_Exercise prompt:_ Set the listing down unchanged, minus every embedded image.

_Information provided:_
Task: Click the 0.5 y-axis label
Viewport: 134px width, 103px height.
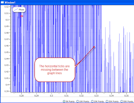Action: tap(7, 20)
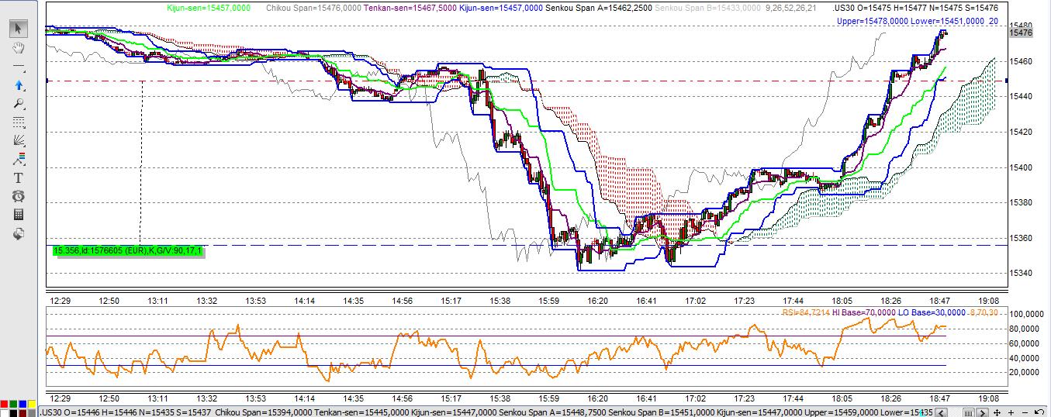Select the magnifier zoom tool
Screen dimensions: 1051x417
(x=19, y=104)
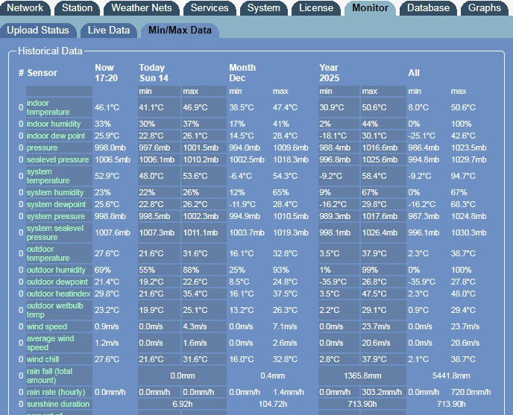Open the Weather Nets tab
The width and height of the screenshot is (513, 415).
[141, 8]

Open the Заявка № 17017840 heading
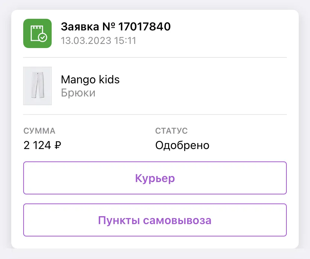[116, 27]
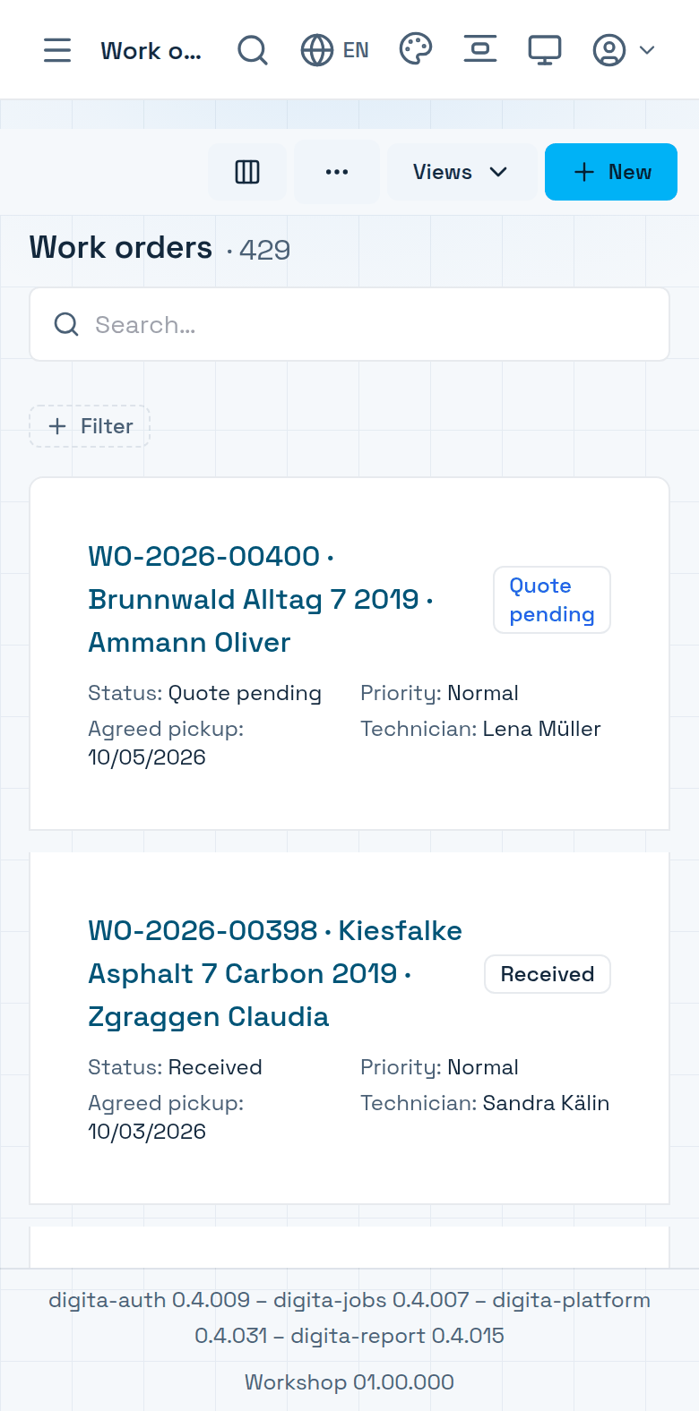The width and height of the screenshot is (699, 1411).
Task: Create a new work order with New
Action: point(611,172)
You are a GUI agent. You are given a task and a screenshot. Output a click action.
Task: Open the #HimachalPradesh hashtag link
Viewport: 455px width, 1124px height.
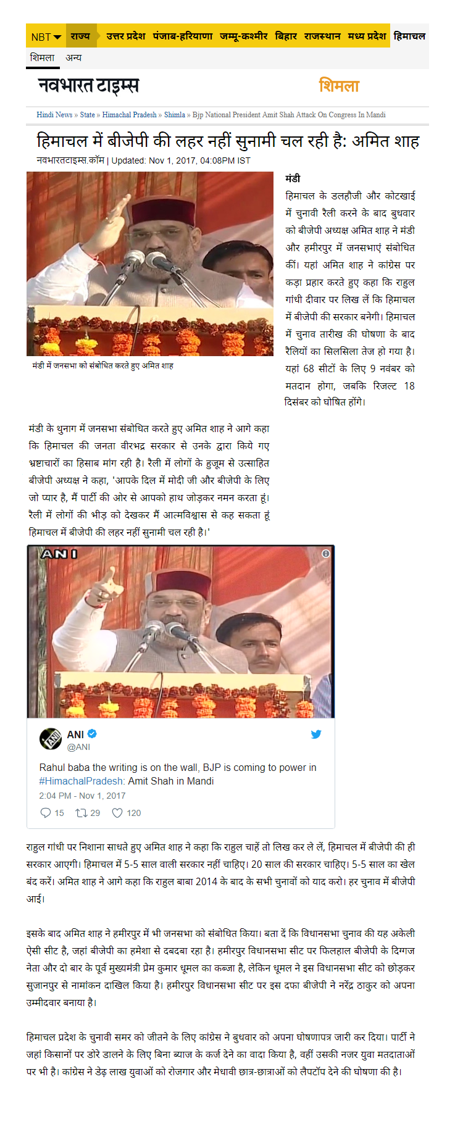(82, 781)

_Solution for this exercise:_
Task: Click the 0.5 y-axis label
Viewport: 134px width, 103px height.
Action: tap(7, 20)
Select the magnifier zoom tool
Screen dimensions: 1051x417
(x=19, y=104)
Open the Weather Nets tab
The width and height of the screenshot is (513, 415).
[141, 8]

Open the Заявка № 17017840 heading
[116, 27]
The width and height of the screenshot is (699, 1411).
Task: Create a new work order with New
Action: point(611,172)
You are a GUI agent. You are given a task and a screenshot. Output a click action.
Task: Open the #HimachalPradesh hashtag link
Viewport: 455px width, 1124px height.
(82, 781)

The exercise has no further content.